Conversations from the Inside Out

Writing is like photography. When you cannot think of a composition use one of the topics the camera clubs use to make a picture. Or tell a story. Today’s choice is “from the inside out”.

I cannot imagine what my father would have thought about this idea. For me sitting at the typewriter (I wish) it means that what you are inside will reflect on the outside. Sometimes when extreme emotions rule inside then it is the ability to control what appears outside that distinguishes us.

In his younger days when my father was angry inside it all escaped unchannelled into the outside world, and had us filled with fear if we had done something wrong, or confusion if we did not know the reason. Later on in his life when we had an adult relationship I would challenge him if he was angry for what I thought was no reason.

He would speak little and frown, his bushy eyebrows knitting above his darkened brown eyes. I could see his face flush as his blood pressure rose. I would look at him and ask:

“Is anyone really sick? Is anyone going to die?”

He hated talking irreverently about death. “Why do you ask?”

“Well, the way you’re carrying on looks to me that it is serious. You always tell us to worry only about health. Proto ygeas, remember? So who is so sick, or who is going to die?”

“No, it’s not like that. But..” he would be disarmed and defused, and start thinking again. I suppose I could have been easier on him, but asking him what the situation would yield in five years time would not have disarmed him. Talking about death and health did.

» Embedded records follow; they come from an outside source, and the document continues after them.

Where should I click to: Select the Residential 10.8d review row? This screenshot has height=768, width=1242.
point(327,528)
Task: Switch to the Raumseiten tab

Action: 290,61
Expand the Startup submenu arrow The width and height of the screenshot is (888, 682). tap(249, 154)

I was angry with myself when I got to the village in 2009 and realised I had lost my passport. I left it at the Hertz car hire counter and it had disappeared. I called them, and drove two hours back to the airport to check, but no luck. The next day I drove back to Athens and fought the traffic in Kifisia to get to the South African Embassy to apply for an emergency passport. Two days later I drove back to collect it and on the fifth day I left Athens for home. My father would have been very angry if he knew I had misplaced and lost my passport. So I had to ask myself the question:

“Is this going to make any difference in five years time?

From the inside out

Conversations about Passports

“Where’s the passport bag?”   My father would raise his voice and glare at my mother when he could not see the large beige unflattering handbag tucked under her arm, the straps cutting into her shoulder as if she was carrying gold bullion. Somehow bullion would not have made my father so tense, because that was recoverable. Passports were not, and in another country they defined you.

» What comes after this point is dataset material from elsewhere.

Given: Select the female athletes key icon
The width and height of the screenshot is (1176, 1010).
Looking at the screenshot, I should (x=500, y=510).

We had our own passports from an early age, in fact, our first trip to Greece in 1969. Until I left home my father managed the storage, renewal and retrieval from the safe of these important documents. In the safe, wrapped up in a rubber band lay piles of archived passports, ours, his parents and Uncle Piet’s. Their passports allowed them into the new world, a world of promise and employment. Our passports allowed us into the old world, a world of passion and the classics. A world that seems to be failing us. We could see the extravagance of  life where little work seemed done, and where dealings with the government departments was worse than trekking up a high mountain in the dark.

When my father travelled with John and me, he took charge of the passports and kept them in a kangaroo pouch around his waist. He would lock it around his waist first thing in the morning and focus when he had to deliver the documents, be it at the airport, a border crossing or the bank. After they had served their purpose, he would refocus and place them safely in the kangaroo bag.

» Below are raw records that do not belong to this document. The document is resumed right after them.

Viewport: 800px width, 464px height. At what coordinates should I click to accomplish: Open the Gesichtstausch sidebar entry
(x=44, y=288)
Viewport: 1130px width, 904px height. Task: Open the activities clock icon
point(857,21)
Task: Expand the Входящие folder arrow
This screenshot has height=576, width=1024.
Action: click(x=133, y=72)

From small he had given each of us a leather document holder that could hold the passport, a flight ticket, some cash and later on, an international licence. I used mine extensively, and thought I had a strict simple routine of using the contents of my document holder, storing it safely either in my jacket pocket or the rucksack I use on my travels.

After my father died I visited Greece and was at Hertz Car Hire collecting a car when my brother arrived from the village to drop off his car and return with me. We chatted excitedly about the trip so far, the children and mom. I collected my bags and walked past the rosemary scented pavements to the car hire area under the exit flyover of the airport. The drive was pleasant with company, each trip allowing a feast of the eyes on some ancient immoveable structure and quizzical glances and some of the new buildings, some exquisite and others part of a global branding depersonalisation exercise.

I arrived at the village and unpacked. I was pleasant being home, the soft lights of the houses adding to the cool of the thick walls although the serious summer heat had not yet started baking. As I went through my methodical placement of my travel wallet I realised quite quickly that I did not have it. I had left it at the counter in Athens. I called Hertz, and lost property, and drove two hours back to the airport to no avail.

Only then did I understand the fear that not having a passport. I panicked briefly. The next day I went to and internet cafe and downloaded printed copies of all my documents and had passport photographs made. Then I braved the crazy traffic in Kifisia to get to the South Africa Embassy. They did look at me like I was an idiot, but the next afternoon I collected my temporary travel document.

Passports do not always define who we are.